Künstlicher Geschmack

Böses Essen, gutes Essen – kann man so polarisieren? Michael Pollan kann, denn sein 600 Seiten starkes Buch enthält eine beeindruckende Fülle von Informationen und erschütternden Fakten über die Industrialisierung unserer Lebensmittel und ihre Pervertierung: Sie sind so üppig mit Zucker, künstlichen Aromastoffen und Geschmacksverstärkern angereichert, dass Kinder bei "echten" Lebensmitteln den Geschmack vermissen.

Mais statt Gras

Pollan führt uns zu den Ursprüngen der Lebensmittelproduktion, die von wenigen Konzernen beherrscht wird. Was haben ein Huhn mit Chicken McNuggets und Mais mit Fastfood zu tun? Was wird eigentlich "veredelt", wenn Kühe Mais oder Soja fressen (müssen), obwohl sie eigentlich lieber Gras futtern? Die Massentierhaltung nutzt allein den Konzernen, nicht aber den Menschen, die zwar billiges, aber minderwertiges Fleisch essen - von Tieren, die unwürdig dahin vegetieren. Was man angesichts sauber eingeschweißter Koteletts im Supermarkt nicht sieht.

Vielfalt wie noch nie

Noch nie in der Geschichte der Menschheit gab es eine solche Lebensmittelvielfalt wie heute. Noch nie gab es aber auch so viele Zivilisationskrankheiten, die durch unsere Ernährung verursacht werden. Pollan zwingt uns, über die Herkunft dessen, was täglich auf unseren Tellern liegt, nachzudenken und die Ursprünge der industriell gefertigten Nahrung(skette) zur Kenntnis zu nehmen.

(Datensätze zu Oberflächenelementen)

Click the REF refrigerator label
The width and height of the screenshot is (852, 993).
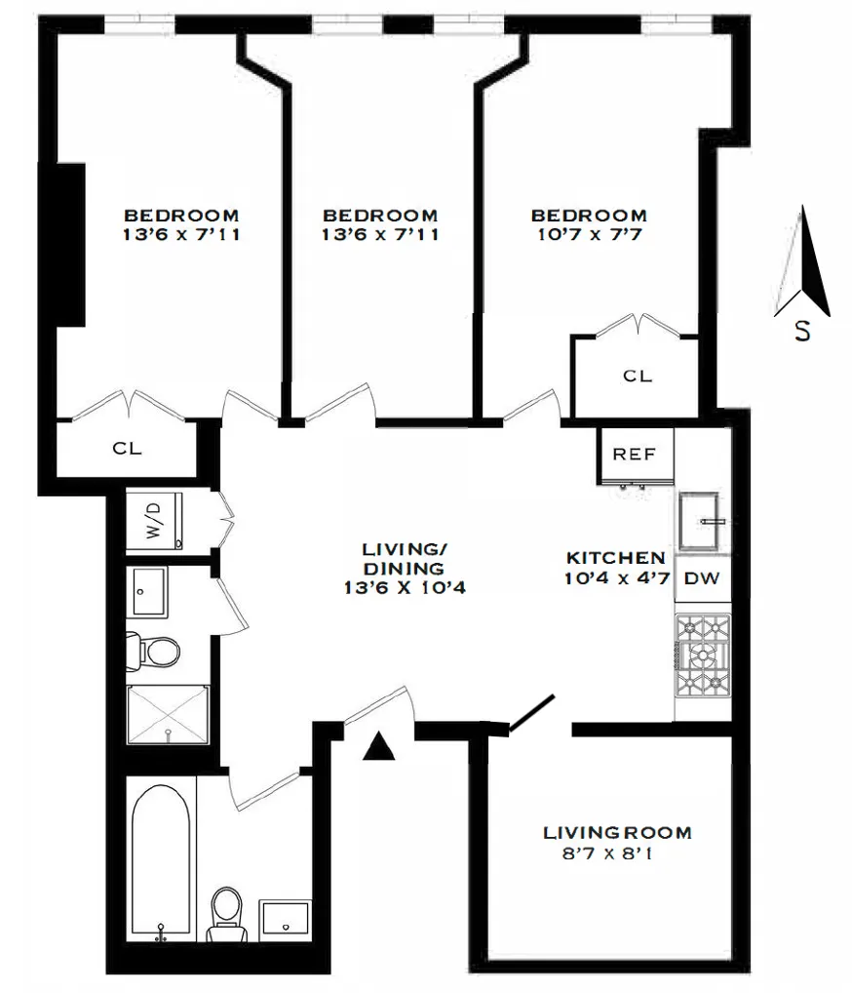634,455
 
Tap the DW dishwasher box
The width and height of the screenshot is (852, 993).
701,577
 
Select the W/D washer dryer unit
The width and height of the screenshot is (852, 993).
155,522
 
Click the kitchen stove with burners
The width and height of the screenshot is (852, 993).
702,655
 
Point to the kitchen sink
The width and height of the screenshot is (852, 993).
702,523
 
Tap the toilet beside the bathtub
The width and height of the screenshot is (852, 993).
227,915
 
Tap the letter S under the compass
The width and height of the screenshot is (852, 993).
802,332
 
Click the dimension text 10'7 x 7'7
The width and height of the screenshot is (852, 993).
587,234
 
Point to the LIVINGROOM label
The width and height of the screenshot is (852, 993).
617,833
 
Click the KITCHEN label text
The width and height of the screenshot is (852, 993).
616,558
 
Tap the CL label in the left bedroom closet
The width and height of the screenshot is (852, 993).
126,449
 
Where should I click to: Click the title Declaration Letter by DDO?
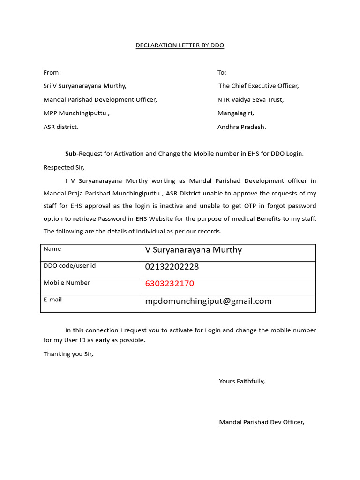[x=180, y=45]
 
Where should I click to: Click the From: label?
[x=52, y=72]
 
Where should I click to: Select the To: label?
[x=222, y=72]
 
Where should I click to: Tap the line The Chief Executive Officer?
[x=259, y=86]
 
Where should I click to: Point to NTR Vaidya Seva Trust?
[x=250, y=99]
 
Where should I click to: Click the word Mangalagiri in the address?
[x=235, y=113]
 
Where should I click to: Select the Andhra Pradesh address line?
[x=241, y=127]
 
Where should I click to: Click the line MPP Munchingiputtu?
[x=76, y=113]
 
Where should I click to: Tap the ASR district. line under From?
[x=61, y=127]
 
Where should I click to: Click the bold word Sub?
[x=70, y=154]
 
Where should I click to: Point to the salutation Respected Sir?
[x=64, y=167]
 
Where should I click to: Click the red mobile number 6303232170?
[x=170, y=284]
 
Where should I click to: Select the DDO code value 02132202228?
[x=172, y=267]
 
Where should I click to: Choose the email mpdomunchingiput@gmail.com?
[x=208, y=301]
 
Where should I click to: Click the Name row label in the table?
[x=52, y=249]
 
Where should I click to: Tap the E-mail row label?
[x=52, y=300]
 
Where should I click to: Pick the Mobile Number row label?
[x=67, y=283]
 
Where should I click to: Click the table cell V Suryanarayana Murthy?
[x=194, y=250]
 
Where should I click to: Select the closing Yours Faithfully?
[x=242, y=381]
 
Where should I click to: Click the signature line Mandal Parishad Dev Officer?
[x=262, y=422]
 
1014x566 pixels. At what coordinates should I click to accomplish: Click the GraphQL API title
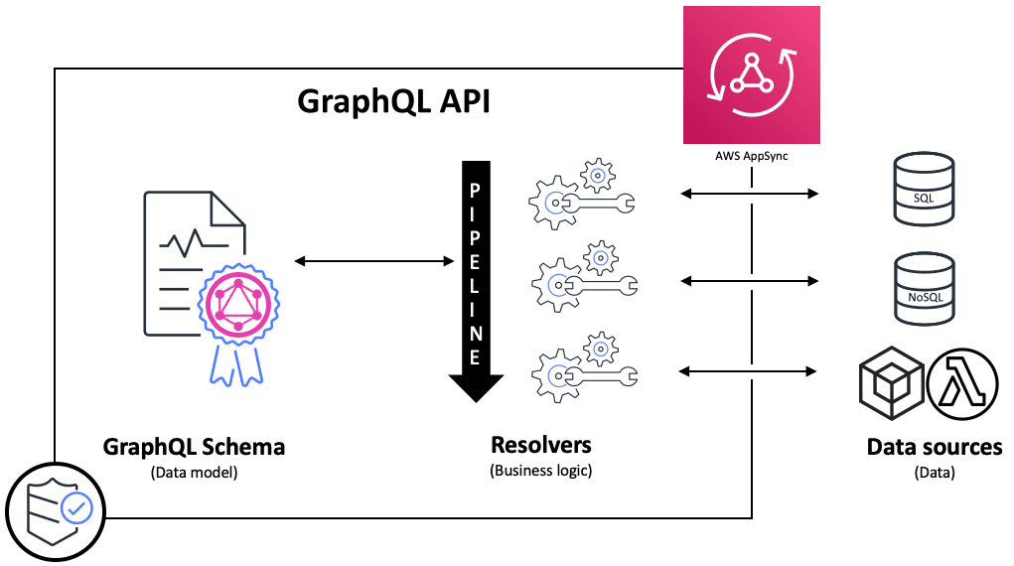(394, 103)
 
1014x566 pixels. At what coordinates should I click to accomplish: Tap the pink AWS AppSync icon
(751, 75)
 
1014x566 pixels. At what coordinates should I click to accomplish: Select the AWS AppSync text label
(751, 157)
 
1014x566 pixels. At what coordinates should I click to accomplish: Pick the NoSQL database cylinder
(924, 289)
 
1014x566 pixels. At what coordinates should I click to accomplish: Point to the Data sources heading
(934, 447)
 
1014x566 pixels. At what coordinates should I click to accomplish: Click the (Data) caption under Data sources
(934, 474)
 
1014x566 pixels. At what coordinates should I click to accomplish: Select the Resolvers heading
(540, 444)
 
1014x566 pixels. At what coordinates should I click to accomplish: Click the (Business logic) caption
(540, 470)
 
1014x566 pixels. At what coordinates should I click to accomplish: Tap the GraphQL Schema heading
(194, 447)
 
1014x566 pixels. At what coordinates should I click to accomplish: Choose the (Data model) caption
(194, 473)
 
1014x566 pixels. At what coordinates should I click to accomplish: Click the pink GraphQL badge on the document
(237, 301)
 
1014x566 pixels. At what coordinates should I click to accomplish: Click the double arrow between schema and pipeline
(373, 261)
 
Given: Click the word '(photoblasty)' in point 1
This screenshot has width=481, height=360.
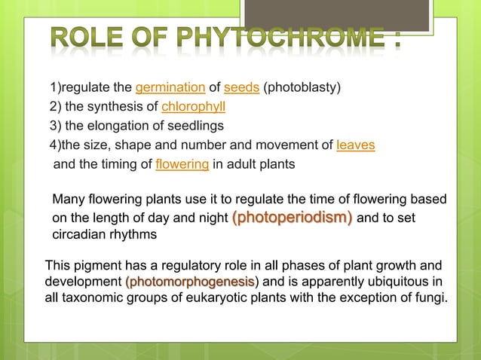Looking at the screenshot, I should click(x=302, y=87).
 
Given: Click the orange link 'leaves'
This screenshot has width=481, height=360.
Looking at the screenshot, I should click(x=356, y=144).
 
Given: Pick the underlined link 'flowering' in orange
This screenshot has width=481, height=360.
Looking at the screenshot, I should click(x=182, y=163).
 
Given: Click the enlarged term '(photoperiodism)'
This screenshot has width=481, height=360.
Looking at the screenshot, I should click(x=293, y=218).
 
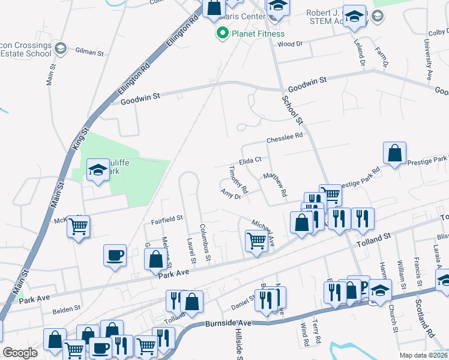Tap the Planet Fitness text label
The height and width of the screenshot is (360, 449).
[259, 34]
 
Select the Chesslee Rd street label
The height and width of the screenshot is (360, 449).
[285, 139]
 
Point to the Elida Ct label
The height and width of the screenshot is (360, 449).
[250, 160]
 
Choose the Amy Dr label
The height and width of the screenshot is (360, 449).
[231, 194]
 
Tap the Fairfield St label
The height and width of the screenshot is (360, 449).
[166, 220]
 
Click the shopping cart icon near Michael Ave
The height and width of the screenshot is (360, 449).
[256, 241]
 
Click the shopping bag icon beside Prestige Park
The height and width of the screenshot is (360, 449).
[395, 153]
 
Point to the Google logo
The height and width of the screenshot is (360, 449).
[20, 353]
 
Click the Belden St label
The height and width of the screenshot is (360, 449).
[66, 308]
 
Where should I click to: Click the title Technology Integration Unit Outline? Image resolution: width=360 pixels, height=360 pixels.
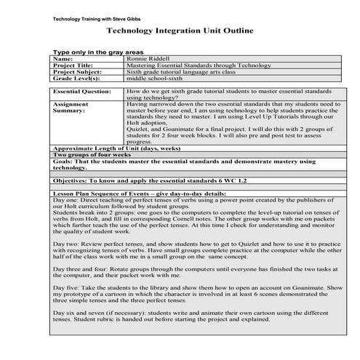180,32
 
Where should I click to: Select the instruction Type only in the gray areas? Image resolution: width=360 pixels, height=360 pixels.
99,52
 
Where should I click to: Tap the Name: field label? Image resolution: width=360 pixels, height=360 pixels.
63,58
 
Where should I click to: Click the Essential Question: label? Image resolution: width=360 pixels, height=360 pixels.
81,93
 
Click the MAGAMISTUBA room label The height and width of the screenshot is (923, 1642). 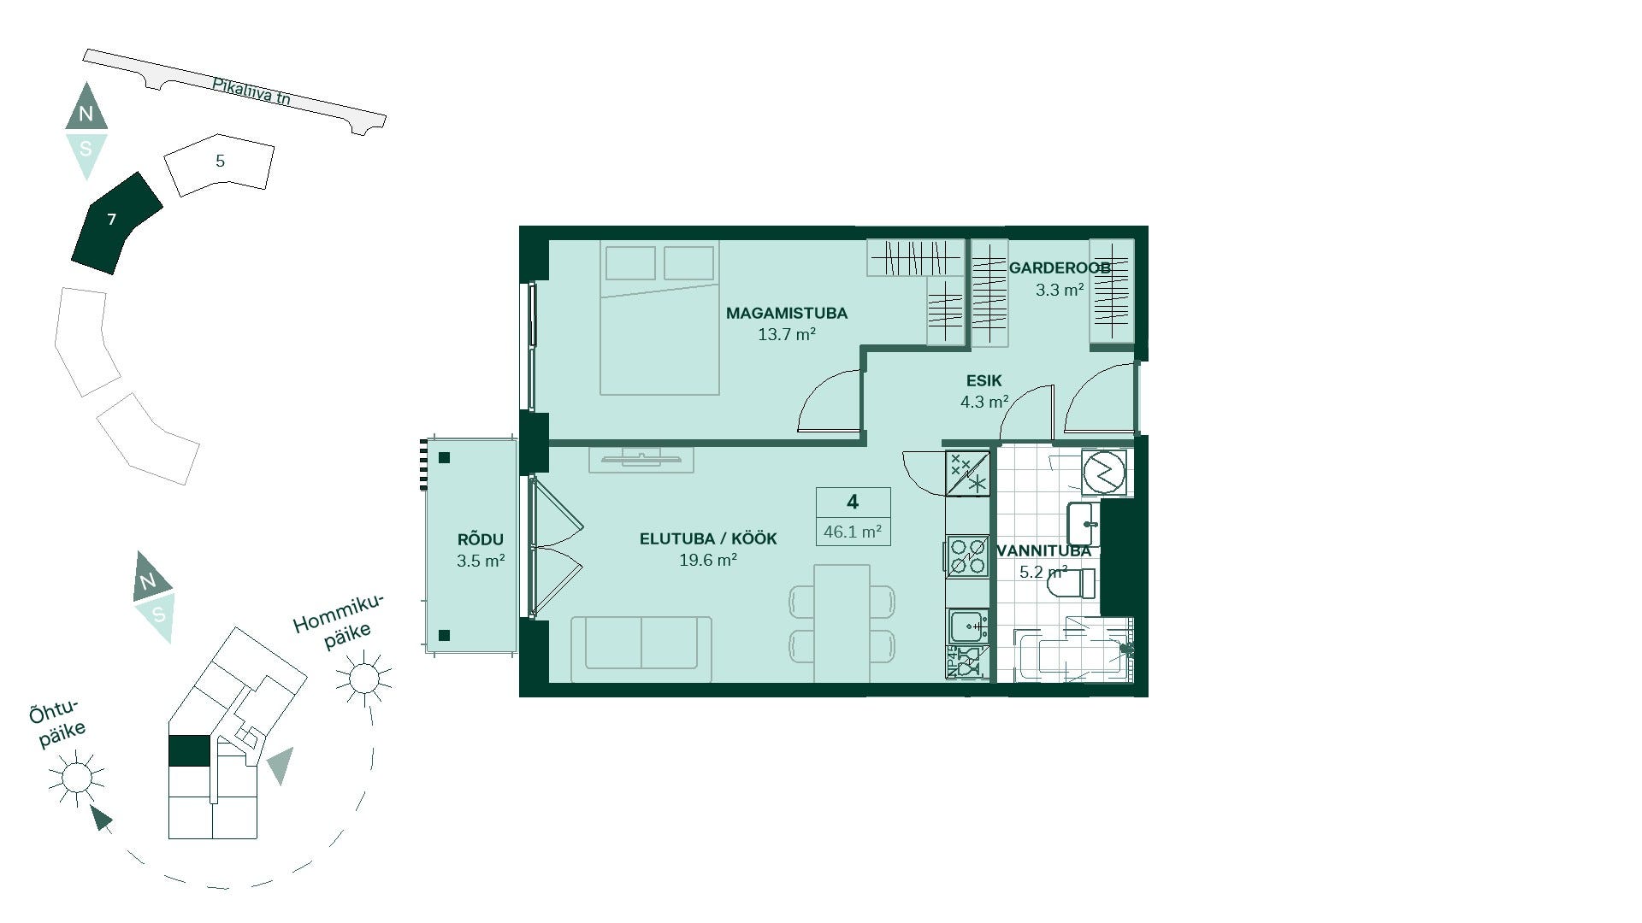pyautogui.click(x=787, y=314)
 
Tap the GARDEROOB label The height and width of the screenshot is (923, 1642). pyautogui.click(x=1060, y=268)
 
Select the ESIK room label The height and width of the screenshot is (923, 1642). pyautogui.click(x=984, y=381)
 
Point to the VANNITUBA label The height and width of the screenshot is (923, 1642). pyautogui.click(x=1044, y=551)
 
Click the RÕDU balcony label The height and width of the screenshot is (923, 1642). pyautogui.click(x=481, y=540)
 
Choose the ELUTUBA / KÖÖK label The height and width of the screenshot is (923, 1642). pyautogui.click(x=708, y=539)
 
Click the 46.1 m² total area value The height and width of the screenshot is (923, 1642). pyautogui.click(x=853, y=532)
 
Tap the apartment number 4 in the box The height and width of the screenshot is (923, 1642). pyautogui.click(x=853, y=502)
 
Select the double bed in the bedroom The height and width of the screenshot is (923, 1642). pyautogui.click(x=659, y=318)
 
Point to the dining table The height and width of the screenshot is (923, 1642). pyautogui.click(x=842, y=623)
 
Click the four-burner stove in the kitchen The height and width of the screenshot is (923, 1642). pyautogui.click(x=968, y=556)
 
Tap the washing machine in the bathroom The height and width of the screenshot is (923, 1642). pyautogui.click(x=1104, y=472)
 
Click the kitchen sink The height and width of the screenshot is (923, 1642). pyautogui.click(x=968, y=626)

Zu lösende Aufgaben –
(1) Welchen Umfang hat das Buch von Michael Pollan laut dem Textauszug?
(2) Überführe die Zeilen der Liste in eine JSON-Liste von Zeichenketten mit einem Eintrag pro Zeile und ohne Leerzeilen. Der Bereich beginnt bei der Zeile mit „Tap the letter S under the compass“ und endet bei der Zeile mit „[x=250, y=99]“; Bildverweise bleiben dabei weg.

Lösungen –
(1) 600 Seiten

(2)
[
  "Tap the letter S under the compass",
  "The width and height of the screenshot is (852, 993).",
  "802,332",
  "Click the dimension text 10'7 x 7'7",
  "The width and height of the screenshot is (852, 993).",
  "587,234",
  "Point to the LIVINGROOM label",
  "The width and height of the screenshot is (852, 993).",
  "617,833",
  "Click the KITCHEN label text",
  "The width and height of the screenshot is (852, 993).",
  "616,558",
  "Tap the CL label in the left bedroom closet",
  "The width and height of the screenshot is (852, 993).",
  "126,449",
  "Where should I click to: Click the title Declaration Letter by DDO?",
  "[x=180, y=45]",
  "Where should I click to: Click the From: label?",
  "[x=52, y=72]",
  "Where should I click to: Select the To: label?",
  "[x=222, y=72]",
  "Where should I click to: Tap the line The Chief Executive Officer?",
  "[x=259, y=86]",
  "Where should I click to: Point to NTR Vaidya Seva Trust?",
  "[x=250, y=99]"
]